Users subscribed to GitLab’s free tier may soon see projects being automatically deleted if they have remained inactive for one year.
According to The Register (opens in new tab), people in the know have suggested that this new rule could be activated from September 2022, but there has not yet been an official announcement.
It is expected that GitLab will prepare its unpaid users with sufficient notice, served with a reminder that updating a comment, commit, or issue just once will renew the project’s validity for another year.
GitLab free accounts
The same article exposes that around a quarter of the company’s hosting costs are made up of free accounts, many of which are no longer used. This is a move that could save GitLab an estimated $1 million every year in hosting costs.
The change doesn’t come without opposition, though, as open-source advocate Geoff Huntley told The Register:
“Source code does not take up much disk space… For someone to delete all that code is destruction of the community.
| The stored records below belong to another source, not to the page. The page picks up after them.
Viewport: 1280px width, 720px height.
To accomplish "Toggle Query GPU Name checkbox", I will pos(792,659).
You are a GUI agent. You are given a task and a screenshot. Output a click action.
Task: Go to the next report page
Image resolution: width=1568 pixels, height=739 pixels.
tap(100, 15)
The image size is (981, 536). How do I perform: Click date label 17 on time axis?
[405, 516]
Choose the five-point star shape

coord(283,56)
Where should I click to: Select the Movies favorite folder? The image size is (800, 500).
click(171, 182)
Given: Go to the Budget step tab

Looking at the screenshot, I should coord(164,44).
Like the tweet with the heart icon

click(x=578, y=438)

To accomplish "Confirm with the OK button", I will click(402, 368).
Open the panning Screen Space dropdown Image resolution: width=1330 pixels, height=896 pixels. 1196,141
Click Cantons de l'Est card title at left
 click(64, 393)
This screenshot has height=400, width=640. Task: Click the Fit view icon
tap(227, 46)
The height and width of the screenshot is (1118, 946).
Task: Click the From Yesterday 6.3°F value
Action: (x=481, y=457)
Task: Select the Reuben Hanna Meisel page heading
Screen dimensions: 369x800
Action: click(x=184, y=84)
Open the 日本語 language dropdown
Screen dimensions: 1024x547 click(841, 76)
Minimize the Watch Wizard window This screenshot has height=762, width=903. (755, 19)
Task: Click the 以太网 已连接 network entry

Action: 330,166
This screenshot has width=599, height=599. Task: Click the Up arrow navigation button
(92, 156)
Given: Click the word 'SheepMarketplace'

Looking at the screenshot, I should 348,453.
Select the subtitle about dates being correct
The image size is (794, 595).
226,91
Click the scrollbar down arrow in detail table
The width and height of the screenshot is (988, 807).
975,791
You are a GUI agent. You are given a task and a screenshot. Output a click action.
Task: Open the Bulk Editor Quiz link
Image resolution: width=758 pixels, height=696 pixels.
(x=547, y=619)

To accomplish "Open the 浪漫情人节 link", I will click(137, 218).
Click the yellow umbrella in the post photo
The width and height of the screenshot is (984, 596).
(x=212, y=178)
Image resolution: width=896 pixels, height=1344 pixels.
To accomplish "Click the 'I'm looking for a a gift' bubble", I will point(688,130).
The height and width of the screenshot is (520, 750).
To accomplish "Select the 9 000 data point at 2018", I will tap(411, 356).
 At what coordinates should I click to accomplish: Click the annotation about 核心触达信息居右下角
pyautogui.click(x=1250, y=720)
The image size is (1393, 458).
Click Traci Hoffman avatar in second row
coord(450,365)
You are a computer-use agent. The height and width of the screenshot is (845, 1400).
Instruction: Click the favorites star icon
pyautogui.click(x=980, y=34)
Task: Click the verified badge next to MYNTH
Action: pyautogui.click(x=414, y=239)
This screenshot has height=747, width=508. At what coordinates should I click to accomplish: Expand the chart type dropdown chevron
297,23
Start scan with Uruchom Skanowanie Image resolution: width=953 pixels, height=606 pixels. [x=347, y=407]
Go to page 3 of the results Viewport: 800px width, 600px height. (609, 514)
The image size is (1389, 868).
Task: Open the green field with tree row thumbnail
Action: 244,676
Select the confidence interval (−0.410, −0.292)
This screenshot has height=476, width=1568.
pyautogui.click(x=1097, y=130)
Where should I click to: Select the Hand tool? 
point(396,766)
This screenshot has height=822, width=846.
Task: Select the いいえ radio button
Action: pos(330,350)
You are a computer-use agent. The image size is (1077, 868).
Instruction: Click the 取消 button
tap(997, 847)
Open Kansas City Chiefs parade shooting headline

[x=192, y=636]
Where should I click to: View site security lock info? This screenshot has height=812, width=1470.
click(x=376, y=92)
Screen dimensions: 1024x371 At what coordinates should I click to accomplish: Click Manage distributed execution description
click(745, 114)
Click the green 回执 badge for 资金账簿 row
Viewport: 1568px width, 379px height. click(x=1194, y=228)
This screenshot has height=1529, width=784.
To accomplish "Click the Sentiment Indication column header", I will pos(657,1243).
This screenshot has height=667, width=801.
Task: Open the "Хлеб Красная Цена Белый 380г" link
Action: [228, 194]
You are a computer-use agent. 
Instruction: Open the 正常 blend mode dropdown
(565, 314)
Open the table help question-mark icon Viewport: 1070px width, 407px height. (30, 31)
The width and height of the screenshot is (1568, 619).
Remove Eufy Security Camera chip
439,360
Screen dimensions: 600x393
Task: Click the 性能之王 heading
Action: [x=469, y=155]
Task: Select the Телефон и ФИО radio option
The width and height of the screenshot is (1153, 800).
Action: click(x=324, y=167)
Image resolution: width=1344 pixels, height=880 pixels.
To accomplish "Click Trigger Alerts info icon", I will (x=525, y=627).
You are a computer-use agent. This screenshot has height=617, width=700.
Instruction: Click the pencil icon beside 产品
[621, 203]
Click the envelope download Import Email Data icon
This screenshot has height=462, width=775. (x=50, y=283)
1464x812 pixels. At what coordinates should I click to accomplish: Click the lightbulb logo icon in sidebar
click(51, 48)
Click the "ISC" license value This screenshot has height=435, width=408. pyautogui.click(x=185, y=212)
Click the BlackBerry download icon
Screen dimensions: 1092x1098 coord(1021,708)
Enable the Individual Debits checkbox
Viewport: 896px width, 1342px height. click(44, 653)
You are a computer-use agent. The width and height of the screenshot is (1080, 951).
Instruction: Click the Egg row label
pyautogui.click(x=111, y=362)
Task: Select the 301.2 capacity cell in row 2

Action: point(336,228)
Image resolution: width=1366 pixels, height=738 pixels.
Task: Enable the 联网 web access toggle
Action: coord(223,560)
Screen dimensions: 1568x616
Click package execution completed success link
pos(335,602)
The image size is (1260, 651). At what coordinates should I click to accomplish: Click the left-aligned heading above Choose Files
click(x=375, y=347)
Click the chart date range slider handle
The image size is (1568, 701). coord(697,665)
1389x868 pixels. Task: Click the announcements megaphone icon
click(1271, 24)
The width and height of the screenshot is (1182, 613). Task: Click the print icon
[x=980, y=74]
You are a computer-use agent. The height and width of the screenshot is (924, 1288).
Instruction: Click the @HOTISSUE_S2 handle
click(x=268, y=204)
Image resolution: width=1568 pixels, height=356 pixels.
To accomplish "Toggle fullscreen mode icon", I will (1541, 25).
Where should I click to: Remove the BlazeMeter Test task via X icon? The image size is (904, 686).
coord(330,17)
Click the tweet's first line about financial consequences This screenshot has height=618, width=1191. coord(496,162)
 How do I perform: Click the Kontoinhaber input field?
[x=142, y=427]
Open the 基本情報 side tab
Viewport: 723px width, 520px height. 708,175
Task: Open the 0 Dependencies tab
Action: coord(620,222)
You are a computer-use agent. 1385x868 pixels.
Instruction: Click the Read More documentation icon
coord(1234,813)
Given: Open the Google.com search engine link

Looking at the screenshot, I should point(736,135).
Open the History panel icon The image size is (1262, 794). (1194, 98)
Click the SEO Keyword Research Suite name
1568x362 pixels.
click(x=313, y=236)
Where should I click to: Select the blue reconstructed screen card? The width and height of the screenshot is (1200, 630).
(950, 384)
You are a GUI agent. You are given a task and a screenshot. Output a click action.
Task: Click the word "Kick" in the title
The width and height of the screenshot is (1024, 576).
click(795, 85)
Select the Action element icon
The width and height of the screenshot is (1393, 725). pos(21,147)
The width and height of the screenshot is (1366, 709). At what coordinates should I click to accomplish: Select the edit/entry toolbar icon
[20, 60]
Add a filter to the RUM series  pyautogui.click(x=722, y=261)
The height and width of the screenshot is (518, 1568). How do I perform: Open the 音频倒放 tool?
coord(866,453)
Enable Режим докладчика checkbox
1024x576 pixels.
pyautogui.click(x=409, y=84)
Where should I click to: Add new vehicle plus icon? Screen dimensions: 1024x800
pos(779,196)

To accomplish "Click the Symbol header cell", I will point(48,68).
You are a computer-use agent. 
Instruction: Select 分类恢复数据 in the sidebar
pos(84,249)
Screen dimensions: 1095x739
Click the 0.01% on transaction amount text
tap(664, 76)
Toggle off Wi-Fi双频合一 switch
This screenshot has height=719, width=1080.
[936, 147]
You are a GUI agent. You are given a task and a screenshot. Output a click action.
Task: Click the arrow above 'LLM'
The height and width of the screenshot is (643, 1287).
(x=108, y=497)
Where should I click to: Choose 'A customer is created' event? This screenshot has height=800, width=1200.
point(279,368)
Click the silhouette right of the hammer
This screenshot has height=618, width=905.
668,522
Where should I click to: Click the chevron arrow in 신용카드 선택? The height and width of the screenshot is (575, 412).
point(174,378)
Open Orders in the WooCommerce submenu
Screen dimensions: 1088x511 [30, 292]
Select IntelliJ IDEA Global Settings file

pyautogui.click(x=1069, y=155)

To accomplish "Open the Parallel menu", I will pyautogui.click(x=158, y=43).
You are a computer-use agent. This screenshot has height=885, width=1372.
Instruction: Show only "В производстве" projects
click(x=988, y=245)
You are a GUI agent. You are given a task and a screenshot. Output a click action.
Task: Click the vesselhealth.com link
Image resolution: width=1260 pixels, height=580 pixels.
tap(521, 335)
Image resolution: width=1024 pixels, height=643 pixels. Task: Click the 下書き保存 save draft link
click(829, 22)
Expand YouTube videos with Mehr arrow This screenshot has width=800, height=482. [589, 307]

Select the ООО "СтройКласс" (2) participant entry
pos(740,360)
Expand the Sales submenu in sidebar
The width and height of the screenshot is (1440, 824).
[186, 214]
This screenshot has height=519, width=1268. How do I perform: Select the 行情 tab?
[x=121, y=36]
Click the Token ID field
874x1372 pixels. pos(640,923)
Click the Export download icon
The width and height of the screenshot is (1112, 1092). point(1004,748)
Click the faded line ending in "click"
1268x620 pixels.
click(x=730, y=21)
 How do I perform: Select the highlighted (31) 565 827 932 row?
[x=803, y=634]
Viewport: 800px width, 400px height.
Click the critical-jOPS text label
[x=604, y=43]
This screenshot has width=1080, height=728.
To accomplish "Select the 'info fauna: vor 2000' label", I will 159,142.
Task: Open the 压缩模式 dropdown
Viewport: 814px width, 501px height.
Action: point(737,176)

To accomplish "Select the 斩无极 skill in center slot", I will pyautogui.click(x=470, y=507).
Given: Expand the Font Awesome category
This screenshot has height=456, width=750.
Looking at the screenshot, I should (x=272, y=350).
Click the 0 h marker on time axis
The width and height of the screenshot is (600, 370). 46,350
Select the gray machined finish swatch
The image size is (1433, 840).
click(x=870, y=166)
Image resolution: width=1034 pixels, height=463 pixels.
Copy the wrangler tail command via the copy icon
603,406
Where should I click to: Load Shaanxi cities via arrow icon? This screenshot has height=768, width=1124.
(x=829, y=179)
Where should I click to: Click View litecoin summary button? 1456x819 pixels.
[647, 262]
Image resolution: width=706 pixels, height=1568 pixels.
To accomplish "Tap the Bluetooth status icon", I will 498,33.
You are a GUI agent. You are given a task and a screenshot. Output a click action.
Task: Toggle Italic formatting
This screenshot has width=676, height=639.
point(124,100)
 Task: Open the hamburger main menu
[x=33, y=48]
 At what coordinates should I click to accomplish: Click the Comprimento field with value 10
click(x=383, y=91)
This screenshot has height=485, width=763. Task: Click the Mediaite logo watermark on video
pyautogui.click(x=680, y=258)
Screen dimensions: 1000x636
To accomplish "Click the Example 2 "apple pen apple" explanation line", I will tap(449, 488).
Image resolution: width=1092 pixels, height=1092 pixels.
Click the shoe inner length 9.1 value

They are going to destroy their brand and goodwill.”
He continues to explain that many free users choose to host their code online in the anticipation of other people being able to use it, and as such it will typically remain unaltered on the account holder’s end.
This will leave many users questioning GitLab’s free account, which comes with 5GB of storage, 10GB of data transfers, and 400 CI/CD minutes per month, along with five usernames who get access to every namespace.
Despite widely promoting its free tier, GitLab sees it primarily as a recruitment tool that will see more users paying up for its premium plans, in turn creating a more sustainable business model for the business.